L’Homme Chevreuil

Geoffroy Delorme

L’homme-chevreuil

Sept ans de vie sauvage

@Les Arènes, 2021

C’est l’histoire vraie (si, si, même si c’est parfois très dur à croire !) d’un homme qui s’est dès le plus jeune age senti bien plus adapté au monde sauvage qu’à celui de notre société, notamment l’école. De fil en aiguille, ce fut l’école buissonnière qui le forma (processus d’éco-formation prédominant, cf. tout le travail de Dominique Cotterau sur le sujet), bien  plus intensément et bien plus précisément que l’école académique. Puis ce furent des fugues, de plus en plus nombreuses et longues, dans la forêt, à interagir avec ses habitants non-humains. Le rythme s’est peu à peu inversé et les fugues devinrent des moments fugaces où il revenait dans le monde des humains pour quelques jours, afin de faire le plein d’allumettes et de quelques calories pour lui et ses batteries d’appareil photo.

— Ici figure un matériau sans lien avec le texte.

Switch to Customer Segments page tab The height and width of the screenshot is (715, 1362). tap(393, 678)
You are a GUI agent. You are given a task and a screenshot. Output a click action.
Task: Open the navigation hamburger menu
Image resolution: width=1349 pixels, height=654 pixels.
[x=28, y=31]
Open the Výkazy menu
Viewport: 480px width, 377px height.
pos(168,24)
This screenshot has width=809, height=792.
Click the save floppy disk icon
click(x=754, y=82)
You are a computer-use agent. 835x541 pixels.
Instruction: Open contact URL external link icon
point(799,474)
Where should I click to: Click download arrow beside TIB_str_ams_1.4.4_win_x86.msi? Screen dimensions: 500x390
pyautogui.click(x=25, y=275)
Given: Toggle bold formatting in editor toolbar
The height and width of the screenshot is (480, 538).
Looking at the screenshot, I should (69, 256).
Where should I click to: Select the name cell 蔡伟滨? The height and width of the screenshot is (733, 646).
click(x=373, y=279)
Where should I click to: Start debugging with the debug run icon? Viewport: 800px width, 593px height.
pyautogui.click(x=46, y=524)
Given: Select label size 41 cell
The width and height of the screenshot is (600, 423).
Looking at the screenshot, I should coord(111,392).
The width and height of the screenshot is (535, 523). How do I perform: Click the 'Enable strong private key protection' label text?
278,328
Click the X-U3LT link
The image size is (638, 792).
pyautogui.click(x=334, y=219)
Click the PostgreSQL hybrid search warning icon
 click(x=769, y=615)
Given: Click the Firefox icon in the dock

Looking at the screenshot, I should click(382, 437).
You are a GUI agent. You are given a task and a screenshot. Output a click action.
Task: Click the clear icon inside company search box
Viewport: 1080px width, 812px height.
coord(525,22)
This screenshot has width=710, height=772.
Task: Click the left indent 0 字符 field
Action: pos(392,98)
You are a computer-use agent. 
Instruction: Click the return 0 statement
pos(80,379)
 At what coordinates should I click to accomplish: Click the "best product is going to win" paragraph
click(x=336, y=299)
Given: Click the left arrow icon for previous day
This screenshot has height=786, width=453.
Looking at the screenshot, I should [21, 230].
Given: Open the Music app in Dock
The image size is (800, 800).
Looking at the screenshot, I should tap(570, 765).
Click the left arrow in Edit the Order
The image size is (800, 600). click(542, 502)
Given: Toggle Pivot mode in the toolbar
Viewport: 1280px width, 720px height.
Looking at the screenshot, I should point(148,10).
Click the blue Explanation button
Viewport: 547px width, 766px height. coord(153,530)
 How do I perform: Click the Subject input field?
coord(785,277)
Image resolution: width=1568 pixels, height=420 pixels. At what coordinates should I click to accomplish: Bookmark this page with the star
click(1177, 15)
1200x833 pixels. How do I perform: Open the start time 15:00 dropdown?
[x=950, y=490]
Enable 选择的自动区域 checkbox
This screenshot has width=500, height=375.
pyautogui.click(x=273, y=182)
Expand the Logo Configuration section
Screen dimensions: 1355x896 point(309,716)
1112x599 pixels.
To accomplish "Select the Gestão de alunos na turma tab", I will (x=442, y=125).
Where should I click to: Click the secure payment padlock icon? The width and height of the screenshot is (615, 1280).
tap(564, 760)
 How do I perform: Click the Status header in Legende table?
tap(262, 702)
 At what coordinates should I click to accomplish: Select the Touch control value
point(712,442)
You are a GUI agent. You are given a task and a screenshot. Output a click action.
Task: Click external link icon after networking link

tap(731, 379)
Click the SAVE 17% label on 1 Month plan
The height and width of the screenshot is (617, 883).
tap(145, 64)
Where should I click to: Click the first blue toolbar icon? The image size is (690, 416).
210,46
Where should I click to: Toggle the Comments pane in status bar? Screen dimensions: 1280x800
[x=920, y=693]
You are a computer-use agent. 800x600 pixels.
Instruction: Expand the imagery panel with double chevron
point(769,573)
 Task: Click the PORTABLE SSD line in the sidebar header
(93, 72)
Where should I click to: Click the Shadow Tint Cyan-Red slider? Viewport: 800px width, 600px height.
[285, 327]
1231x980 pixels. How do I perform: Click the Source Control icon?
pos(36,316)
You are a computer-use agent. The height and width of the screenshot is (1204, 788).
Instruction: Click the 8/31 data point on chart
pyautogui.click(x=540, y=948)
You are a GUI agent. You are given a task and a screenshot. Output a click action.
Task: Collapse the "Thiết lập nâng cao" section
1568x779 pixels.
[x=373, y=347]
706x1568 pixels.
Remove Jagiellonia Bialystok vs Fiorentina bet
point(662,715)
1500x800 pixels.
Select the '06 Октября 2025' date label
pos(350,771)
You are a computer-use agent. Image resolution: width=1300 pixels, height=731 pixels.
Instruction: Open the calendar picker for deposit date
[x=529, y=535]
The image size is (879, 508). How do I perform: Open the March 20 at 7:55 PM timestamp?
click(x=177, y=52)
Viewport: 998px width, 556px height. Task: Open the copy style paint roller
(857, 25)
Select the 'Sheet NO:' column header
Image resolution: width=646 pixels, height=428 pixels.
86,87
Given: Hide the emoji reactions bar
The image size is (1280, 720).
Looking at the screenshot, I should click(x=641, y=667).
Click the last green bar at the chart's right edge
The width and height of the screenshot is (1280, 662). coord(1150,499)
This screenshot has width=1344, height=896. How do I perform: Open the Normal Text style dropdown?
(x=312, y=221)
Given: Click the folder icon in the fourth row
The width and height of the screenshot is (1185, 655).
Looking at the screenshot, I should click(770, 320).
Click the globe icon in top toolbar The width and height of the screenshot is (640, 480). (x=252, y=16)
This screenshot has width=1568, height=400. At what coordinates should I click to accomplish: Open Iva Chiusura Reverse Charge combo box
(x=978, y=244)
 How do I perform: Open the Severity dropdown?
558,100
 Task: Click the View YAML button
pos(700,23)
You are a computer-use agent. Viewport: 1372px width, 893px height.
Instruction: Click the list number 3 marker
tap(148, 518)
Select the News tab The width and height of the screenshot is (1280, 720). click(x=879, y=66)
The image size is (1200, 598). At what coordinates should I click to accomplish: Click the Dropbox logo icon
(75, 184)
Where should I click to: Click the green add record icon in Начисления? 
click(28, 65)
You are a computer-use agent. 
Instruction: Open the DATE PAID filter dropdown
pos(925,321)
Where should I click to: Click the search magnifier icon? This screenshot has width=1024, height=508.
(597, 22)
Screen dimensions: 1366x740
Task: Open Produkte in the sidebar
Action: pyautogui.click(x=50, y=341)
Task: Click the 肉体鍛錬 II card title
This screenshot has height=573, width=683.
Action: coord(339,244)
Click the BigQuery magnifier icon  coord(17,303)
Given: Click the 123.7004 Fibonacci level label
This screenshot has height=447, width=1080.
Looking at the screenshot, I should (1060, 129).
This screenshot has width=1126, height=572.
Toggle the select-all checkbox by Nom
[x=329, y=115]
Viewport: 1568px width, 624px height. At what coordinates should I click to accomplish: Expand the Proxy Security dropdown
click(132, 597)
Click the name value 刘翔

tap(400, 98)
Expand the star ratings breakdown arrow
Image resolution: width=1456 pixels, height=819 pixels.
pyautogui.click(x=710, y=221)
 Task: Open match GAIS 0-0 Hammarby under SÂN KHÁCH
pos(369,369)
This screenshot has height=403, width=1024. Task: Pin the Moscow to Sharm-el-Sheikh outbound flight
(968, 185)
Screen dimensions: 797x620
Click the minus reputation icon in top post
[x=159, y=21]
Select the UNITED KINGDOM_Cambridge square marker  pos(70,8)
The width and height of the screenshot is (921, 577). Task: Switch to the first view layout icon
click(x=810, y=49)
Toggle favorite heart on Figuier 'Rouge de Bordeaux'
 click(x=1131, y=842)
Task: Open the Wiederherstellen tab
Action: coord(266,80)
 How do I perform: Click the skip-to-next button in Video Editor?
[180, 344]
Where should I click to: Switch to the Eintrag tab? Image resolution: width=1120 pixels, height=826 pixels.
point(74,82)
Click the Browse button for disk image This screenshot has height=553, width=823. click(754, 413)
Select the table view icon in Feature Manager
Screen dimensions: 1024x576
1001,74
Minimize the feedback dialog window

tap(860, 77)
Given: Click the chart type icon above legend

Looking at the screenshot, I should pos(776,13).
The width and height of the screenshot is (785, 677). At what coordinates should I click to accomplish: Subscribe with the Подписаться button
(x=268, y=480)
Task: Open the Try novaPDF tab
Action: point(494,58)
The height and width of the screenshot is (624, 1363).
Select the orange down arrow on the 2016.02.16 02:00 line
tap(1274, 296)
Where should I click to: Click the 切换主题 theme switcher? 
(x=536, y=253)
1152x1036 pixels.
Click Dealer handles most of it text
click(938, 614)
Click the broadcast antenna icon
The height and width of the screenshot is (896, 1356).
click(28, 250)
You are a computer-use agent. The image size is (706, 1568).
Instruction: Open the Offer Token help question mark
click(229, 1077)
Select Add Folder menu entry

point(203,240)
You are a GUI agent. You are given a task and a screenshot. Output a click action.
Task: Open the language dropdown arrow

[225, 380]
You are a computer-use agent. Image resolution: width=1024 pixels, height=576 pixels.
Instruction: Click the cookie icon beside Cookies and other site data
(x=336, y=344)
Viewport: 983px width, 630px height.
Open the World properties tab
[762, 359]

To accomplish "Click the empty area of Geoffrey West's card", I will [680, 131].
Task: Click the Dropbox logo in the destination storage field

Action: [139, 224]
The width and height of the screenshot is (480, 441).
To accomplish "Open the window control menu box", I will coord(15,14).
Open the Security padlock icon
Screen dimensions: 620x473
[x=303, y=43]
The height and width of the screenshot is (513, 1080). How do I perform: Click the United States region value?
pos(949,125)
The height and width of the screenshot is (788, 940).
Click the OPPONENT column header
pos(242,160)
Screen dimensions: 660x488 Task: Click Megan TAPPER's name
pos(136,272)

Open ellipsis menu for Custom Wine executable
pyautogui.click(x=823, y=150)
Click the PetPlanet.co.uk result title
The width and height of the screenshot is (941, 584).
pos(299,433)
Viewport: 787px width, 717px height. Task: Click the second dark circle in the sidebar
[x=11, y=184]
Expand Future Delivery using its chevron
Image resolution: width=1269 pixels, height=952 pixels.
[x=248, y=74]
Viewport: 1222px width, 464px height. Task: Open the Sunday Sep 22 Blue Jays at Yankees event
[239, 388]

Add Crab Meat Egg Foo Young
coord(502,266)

Et progressivement, Geoffroy ne revenait presque plus (quitte à arrêter aussi la photo). Il avait réussi à trouver le moyen de tout faire en forêt : se protéger du froid, de l’humidité, des maladies, des blessures ; manger ; boire ; dormir. Tous ses besoins essentiels étaient nourris (parfois à la limite). Et ses besoins de lien, de joie, d’apprentissage, d’appartenance et d’amour furent principalement nourris par les chevreuils, qui l’apprivoisèrent de mois en mois, d’année en année, et qui, finalement, l’adoptèrent complètement comme l’un des leurs. Il avait avec chacun d’eux des rapports différents. Parfois de protecteur (quand un dominant venait, le dominé se cachait derrière lui !), parfois de pédagogue (il leur apprenait à se protéger efficacement des battues), parfois d’élève (quelles plantes manger et où les trouver) parfois même de nounou !

Ce livre est le récit d’une magnifique aventure, d’une incroyable rencontre multispécifique, profonde, sincère et mutuellement bénéfique. L’auteur nous rend les chevreuils terriblement attachants par un récit captivant du début à la fin. Il analyse également en quoi nos choix de gestion sylvicole et nos choix de régulation de la faune sauvage par la chasse ne sont que des pansements pour palier à des désiquilibres que nous avons nous-mêmes créés et que ces choix amplifient encore de manière indirecte.

Entre les Arbres a la chance d’avoir une parcelle de forêt pour y faire ses stages et ses bains de forêt. Des chevreuils y habitent aussi et mangent certains arbres qui nous sont chers. Nous autorisons les chasseurs à opérer sur cette parcelle. La lecture de ce livre pourrait nous faire voir les choses différemment. Après avoir interrogé les chasseurs eux-mêmes, qui ont évidemment un autre point de vue sur la question, nous ne sommes pas en mesure de prendre partie et nous ne le ferons pas. Il nous semble que la posture de diplomate des interdépendances (explicitée par Baptiste Morizot dans “Manière d’Etre Vivants“) est la plus juste. Il ne s’agit pas de prendre la défense des arbustes mangés, ou celle des chevreuils ou encore celle des chasseurs, mais de celle plus globale des liens qui unissent tous ces êtres dans la grande toile du vivant, au service du vivant quand c’est en équilibre. Le camp à défendre, c’est celui de cet équilibre.

La diplomatie des interdépendances est ce que nous proposons d’explorer d’une part via une forte implication dans le Lichen (Laboratoire pour les Interdépendances concernant les humains et les non-humains) et d’autre part via la facilitation territoriale.

Merci à Geoffroy d’être revenu un temps dans notre univers pour y faire entendre, par l’écriture de ce livre, la voix de la forêt et de ses cervidés habitants et nous honorons son rôle de passeur.